▸ **Source records**:
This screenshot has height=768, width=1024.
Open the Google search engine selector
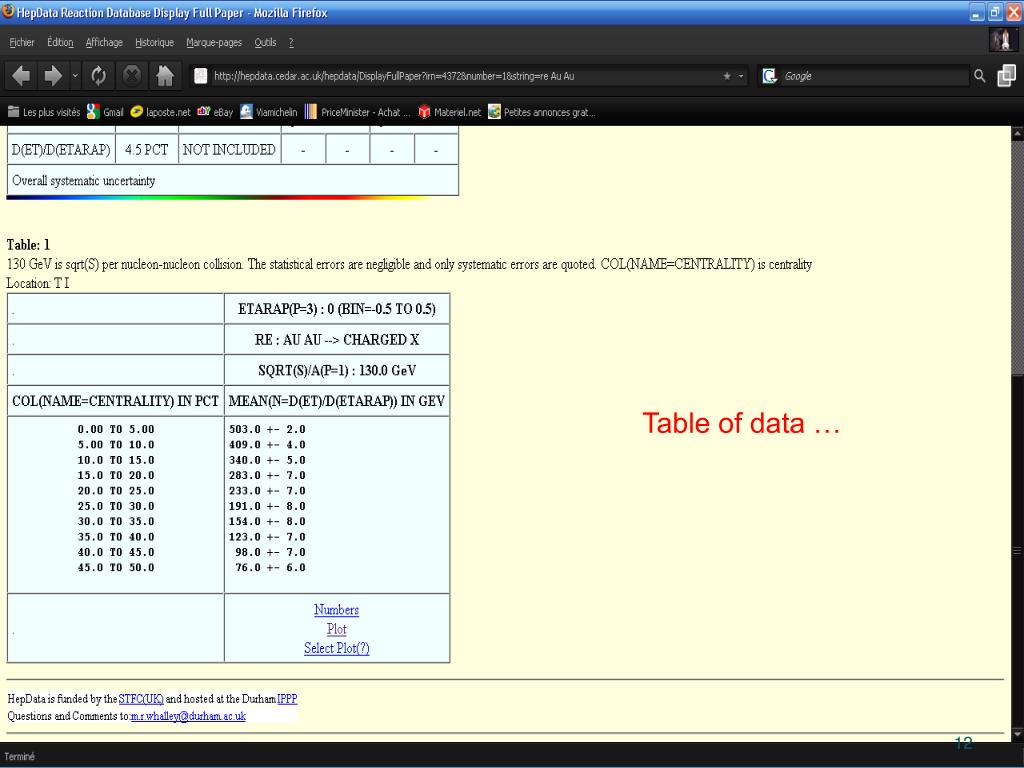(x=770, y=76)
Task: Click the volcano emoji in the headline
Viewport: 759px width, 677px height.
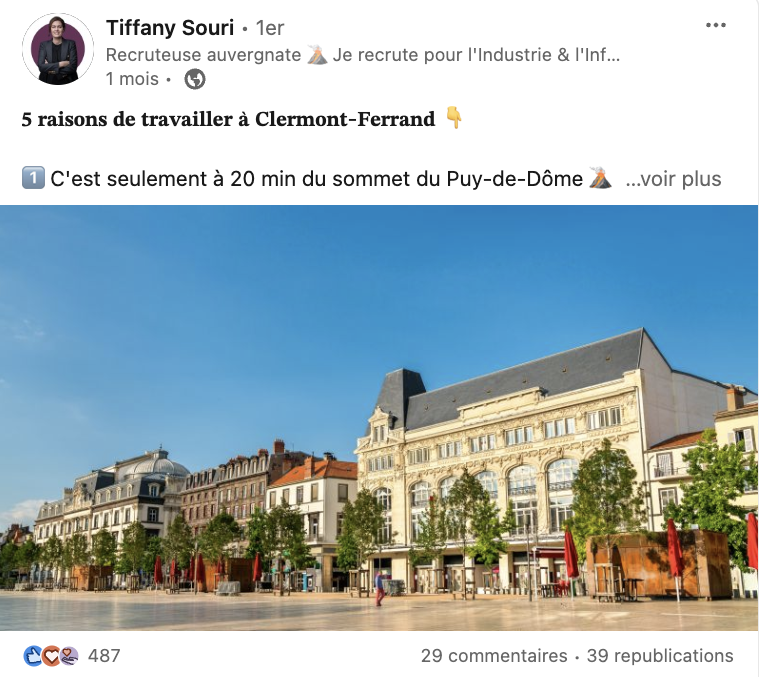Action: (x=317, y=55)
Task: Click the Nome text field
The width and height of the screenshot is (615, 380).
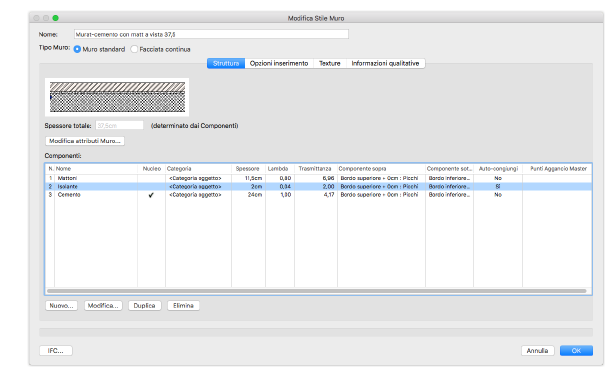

▸ **Work instruction**: Make a word-for-word copy of the records above, excluding all pictures.

▸ **Your solution**:
This screenshot has height=768, width=1024.
Open the Google search engine selector
(x=770, y=76)
Task: Click the volcano emoji in the headline
Viewport: 759px width, 677px height.
Action: (x=317, y=55)
Task: Click the Nome text field
The width and height of the screenshot is (615, 380).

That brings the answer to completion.